Last edited by Car'a'Carn; 06-12-2011 at 05:34 AM..
Yeah, he was a jerk. I told Nina not to tip him. xD
She did it anyway. We think he was pissed that we decided to split a meal.
It was $14 on it's own, though. :roll:
Nah, six beers is when I've had to many. Then I feel sick the next morning. :lol:
I'm still too lazy to do it. xD LAZY IS RIGHT. *wears the badge with pride*
I know, right? xD It was maybe, MAYBE three or four dollars off of what we would have paid if we'd each ordered something separate. He was just a jerk.

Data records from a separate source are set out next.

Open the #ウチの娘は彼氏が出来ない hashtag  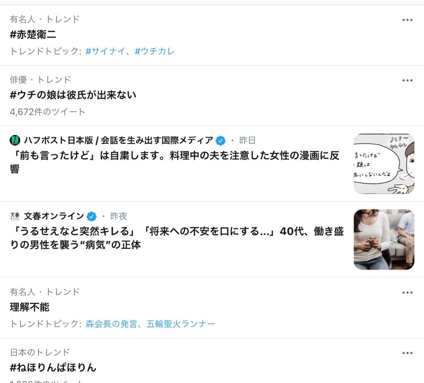pos(73,95)
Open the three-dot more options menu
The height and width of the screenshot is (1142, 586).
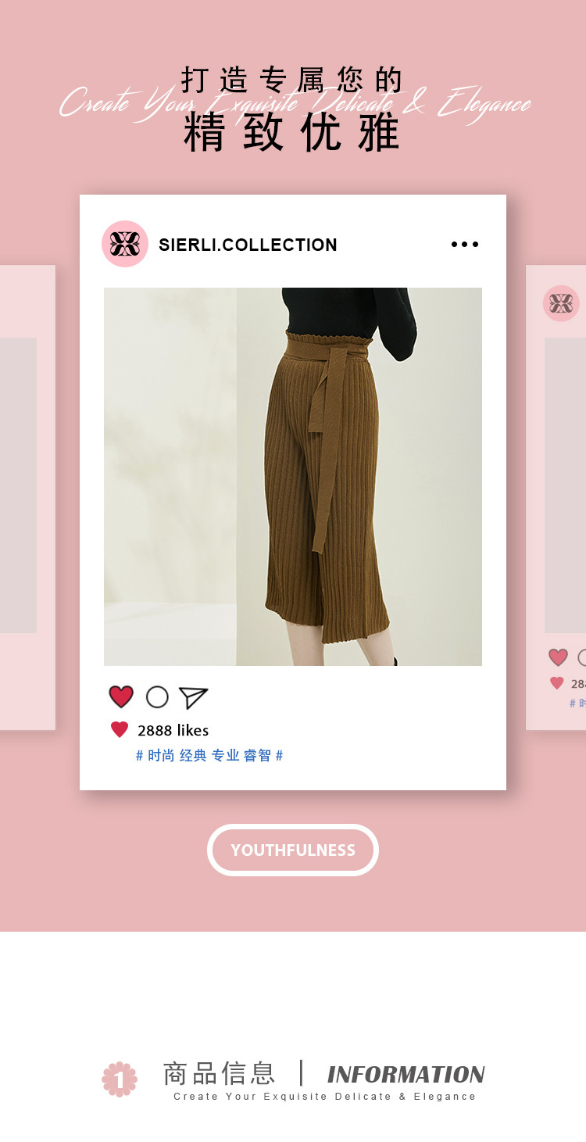tap(465, 245)
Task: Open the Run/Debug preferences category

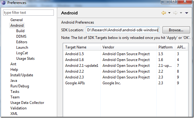Action: pos(20,86)
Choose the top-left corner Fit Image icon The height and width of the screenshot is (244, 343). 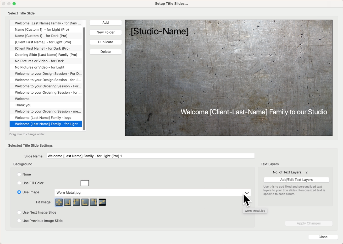[x=76, y=202]

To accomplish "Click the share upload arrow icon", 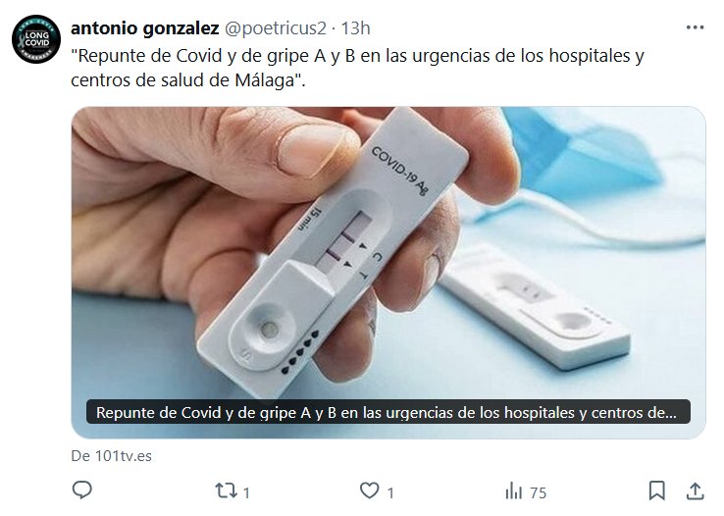I will click(694, 490).
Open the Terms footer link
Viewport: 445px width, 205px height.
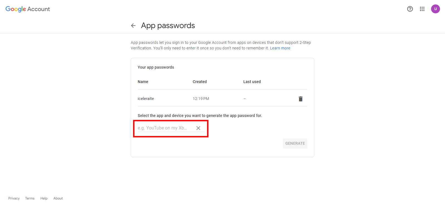[30, 198]
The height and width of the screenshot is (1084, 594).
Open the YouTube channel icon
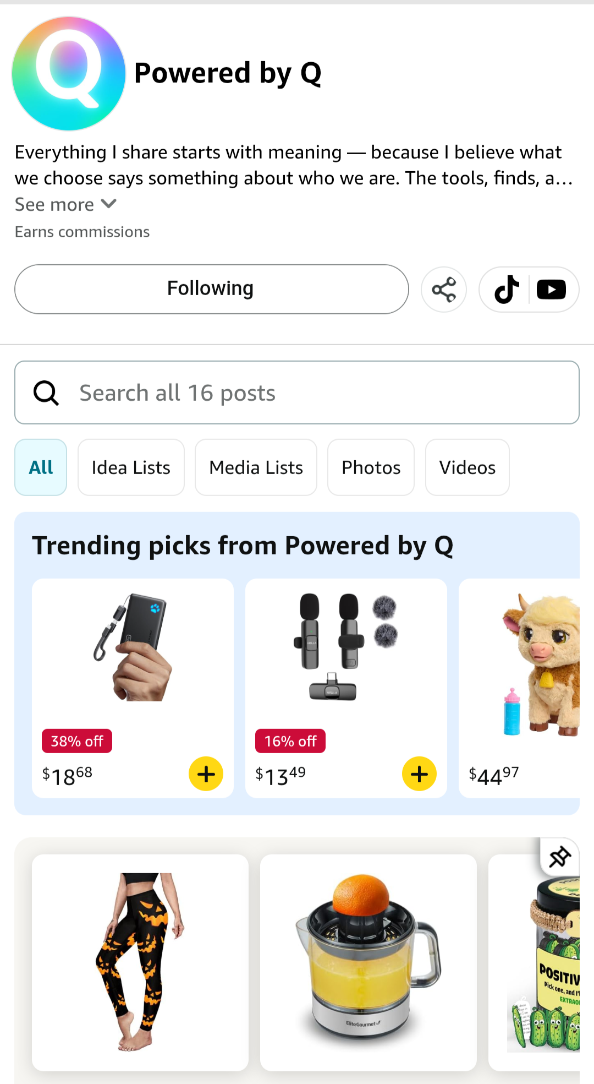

6?! :o I'm pretty sure that would make me sick too! :lol:
Well as long as you're proud of it I guess! ^^;
Maybe he was just having a bad night. Or maybe that's just his personality and he shouldn't be in positions where he has to interact with people! :lol:
It's been a long time since I ate at Mazatlan.
Sunflower kernels, Carnie. :lol: They're seeds without the shells.
I'm lazy like that. :lol:
And someday I have to learn to like beer, I suppose. That's what my parents tell me anyway. Right now, I'm happy with basically any kind of alcohol BUT beer. :XD
Oh! Right! Duh... :lol: Those are good too :yes: I think for me it just depends on what mood I'm in which one I would rather have.

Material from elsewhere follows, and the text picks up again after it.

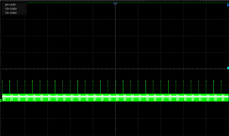This screenshot has width=229, height=136.
Task: Click the graticule center crosshair intersection
Action: 115,69
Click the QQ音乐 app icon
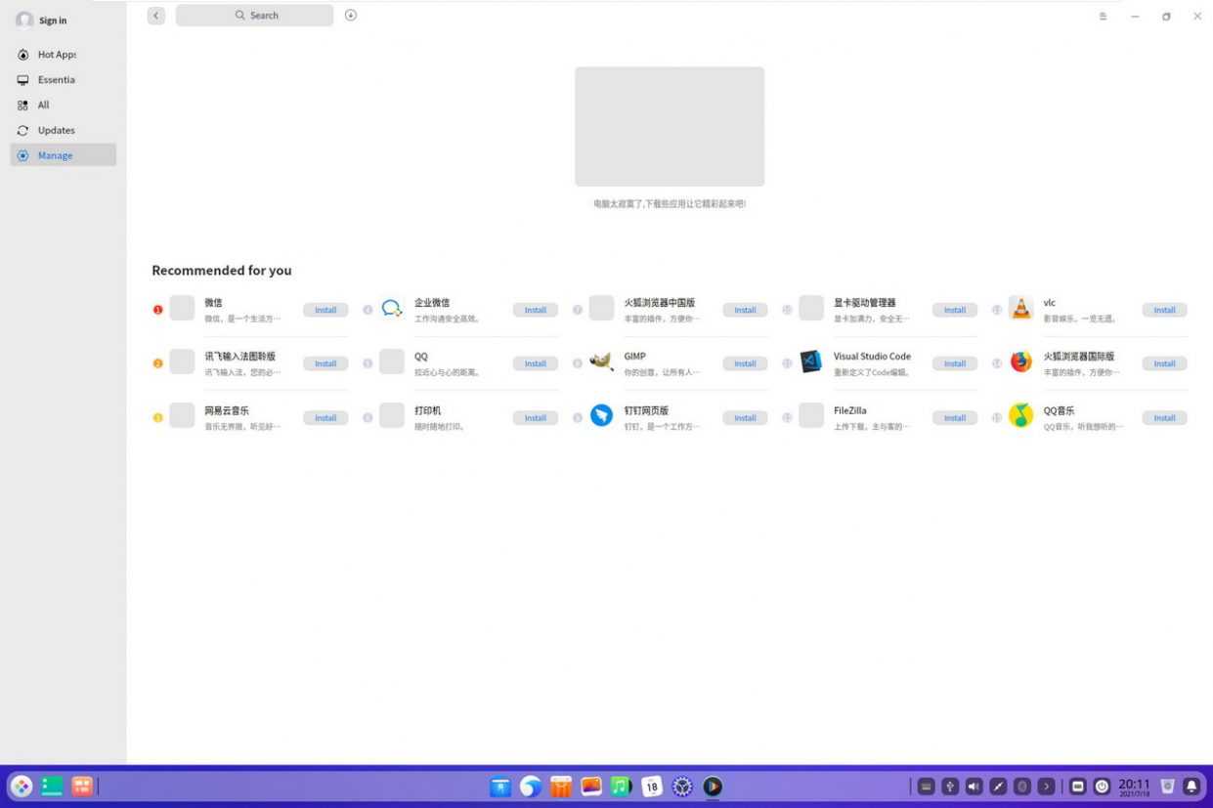The image size is (1213, 808). point(1020,416)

You and Estrella should start a LAZY CLUB! :XD lol!
Hah! that's funny! :P I'm not sure I'll ever be able to like beer. Really anything Alcoholy I've tried just doesn't sit well with me. I like Apple Cider though! :XD lol!

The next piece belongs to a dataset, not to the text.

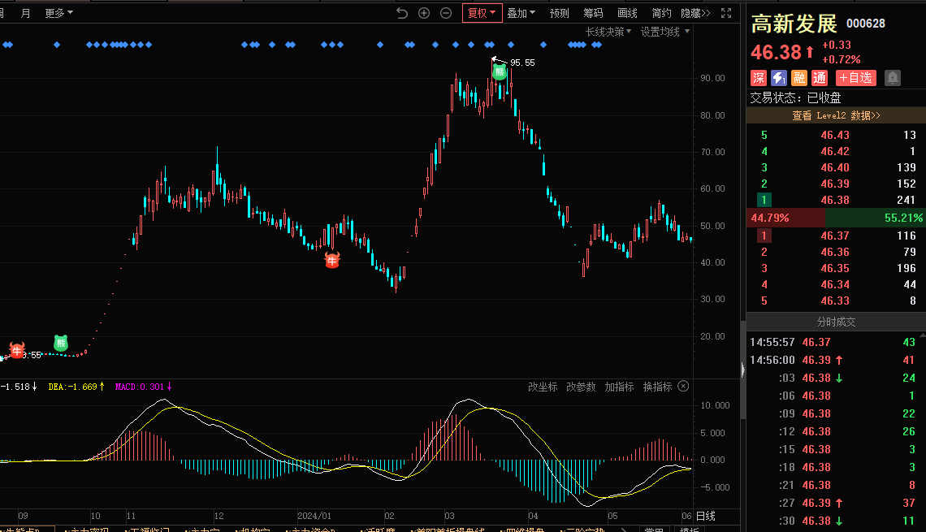Close the MACD indicator panel
The height and width of the screenshot is (532, 926).
683,387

Oh and I meant to post this on Strelly's blog, but I don't have any of those accounts it wants me to log in as. :(
Estrella:
I think you'll find someone someday, hun. (You seem like a really sweet girl and I know it's just a matter of time before you find him.) I didn't have a happy ending my first marriage either, but I ended up finding someone really awesome the second time around. We fell in love pretty fast and hard, but as any relationship seems to do it kinda mellows out and feels more like a friendship. He feels more like my best friend than a romantic fling, but I love him more and more each day. Real love definitely does exist though! :)
Oh and men don't seem to really mature until they hit their thirties, so perhaps you haven't found 'him' at the right time either. They got to get all that immaturity out of their system first before they settle down, and even then sometimes they never do.
Anyways awesome start to your blog and I wish you the best of luck! :):)
Maybe I will have to sign up for one. Of course I've been doing my own handwritten journal about my brother. I think some things are better left unsaid and I can write in that and not worry about it being read by the wrong person. I guess if I never use my real name or give out enough info it shouldn't be apparent. I dunno.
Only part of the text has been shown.